Autant de petits et grands défis à résoudre au jour le jour qui sont en droite ligne avec la culture des solutions érigées au rang de religion dans le conseil. Ainsi, ces missions très opérationnelles de six à huit semaines dans des usines où des consultants ATK, dont Martin Pellet, étaient envoyés pour revoir du sol au plafond toute l’organisation logistique et humaine. « Des missions commandos où on part de zéro avec l’objectif de tout revoir jusqu’au rôle de chaque personne et la place de la moindre machine », dit Martin Pellet.

Une excellence opérationnelle dont les consultants ont pu faire bon usage dans leur nouvelle vie entrepreneuriale. Côté achat, le souvenir le plus structurant des années ATK est celui d’une mission de réduction des coûts de fourniture pour un groupe hôtelier américain. « Ce sont des choses aussi bêtes que le nombre de pains au chocolat servis dans les différents hôtels du groupe, 150 au bas mot.

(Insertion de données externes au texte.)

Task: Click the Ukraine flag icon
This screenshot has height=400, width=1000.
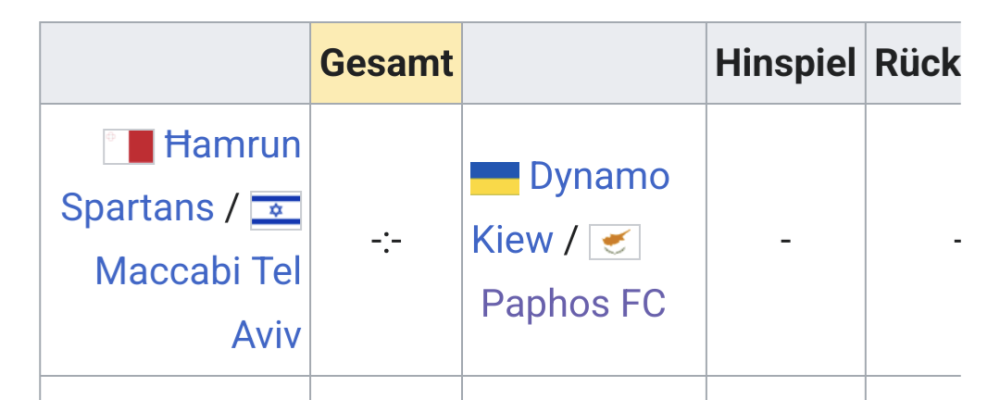Action: tap(495, 179)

Soit plusieurs milliers de fournisseurs différents à l’échelle de l’Europe. À l’extrême, cela donne un salarié qui se rend à la boulangerie du coin pour compléter la gamme de pains servis pour le petit-déjeuner. Massifier ces achats auprès d’un nombre restreint de fournisseurs permet de rationaliser fortement les coûts », raconte-t-il.

Idem pour les fournisseurs de téléphonie fixe, mobile et internet dont les consultants ont réduit le nombre de vingt-cinq à cinq à l’occasion de la même mission, et les coûts associés de 30 %. Des expériences utiles au moment de fournir sa propre entreprise en malts, houblons, levures, cuves, seaux et autres ! « Je l’applique au quotidien », assure Martin Pellet.

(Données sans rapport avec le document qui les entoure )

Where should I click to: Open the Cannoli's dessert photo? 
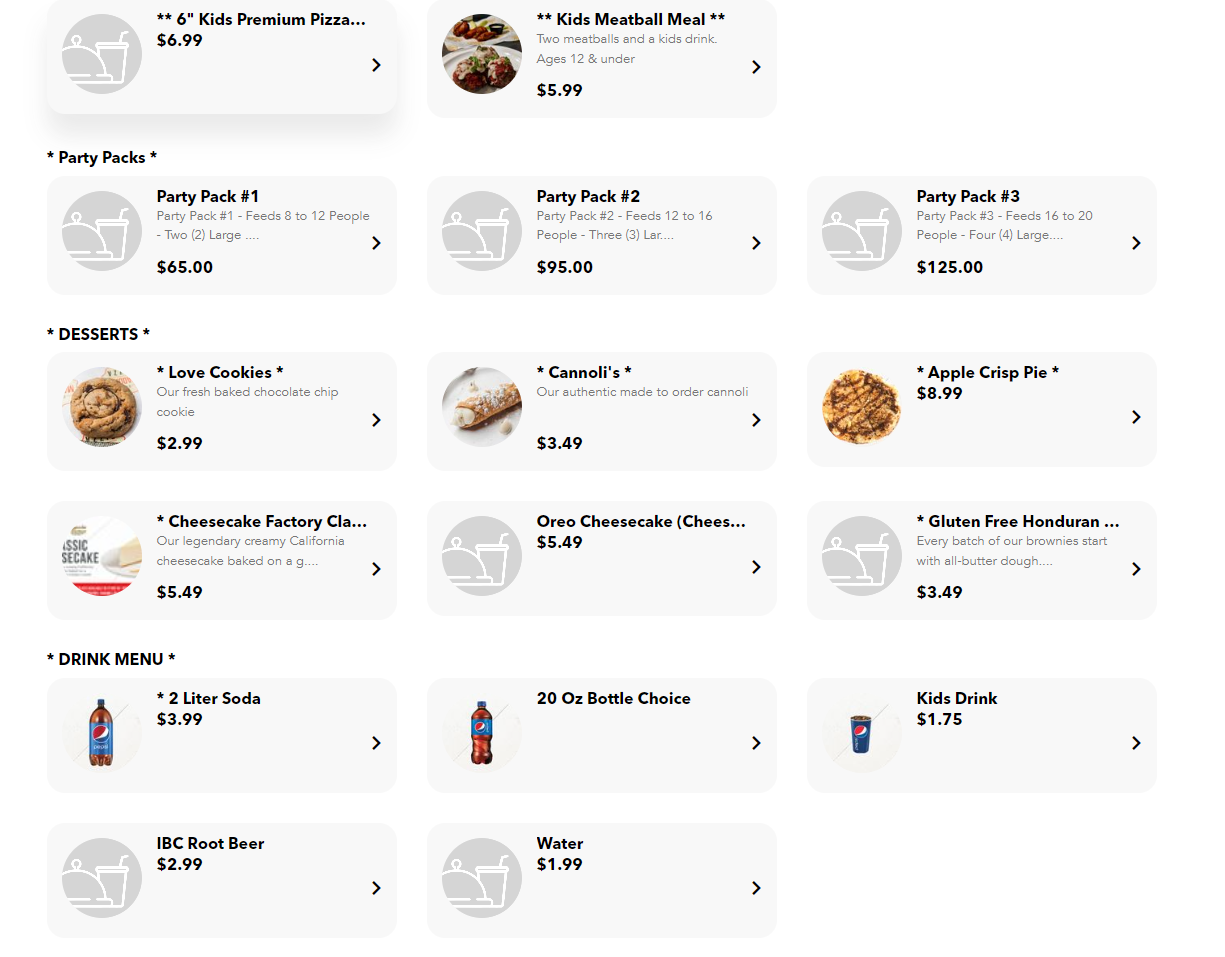(x=482, y=407)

Sur les ventes, la référence est unegamme de produits d’alimentation médicale vendus en pharmacie pour laquelle ATK avait conduit une mission d’augmentation des ventes. Elle consistait à analyser une base de pharmacies selon leur chiffre d’affaires existant et potentiel avec la marque, puis à ranger les pharmaciens et les pharmaciennes selon des profils (« business », « santé », etc.) et adapter l’angle d’attaque et le discours des commerciaux en fonction.

« La logique est exactement la même pour une bière que vous cherchez à distribuer en restauration en France », analyse Martin Pellet. Car, à 31 ans, le fondateur de la la Beer Fabrique s’apprête à commercialiser sa propre bière (L.B.F. - La Brasserie Fondamentale). Elle sera produite en Seine-et-Marne puis distribuée dans les bars et les restaurants. Soit plusieurs dizaines de milliers de lieux où se faire une place. Et une grosse équation commerciale à résoudre. Ce dont l’ancien consultant sera évidemment friand.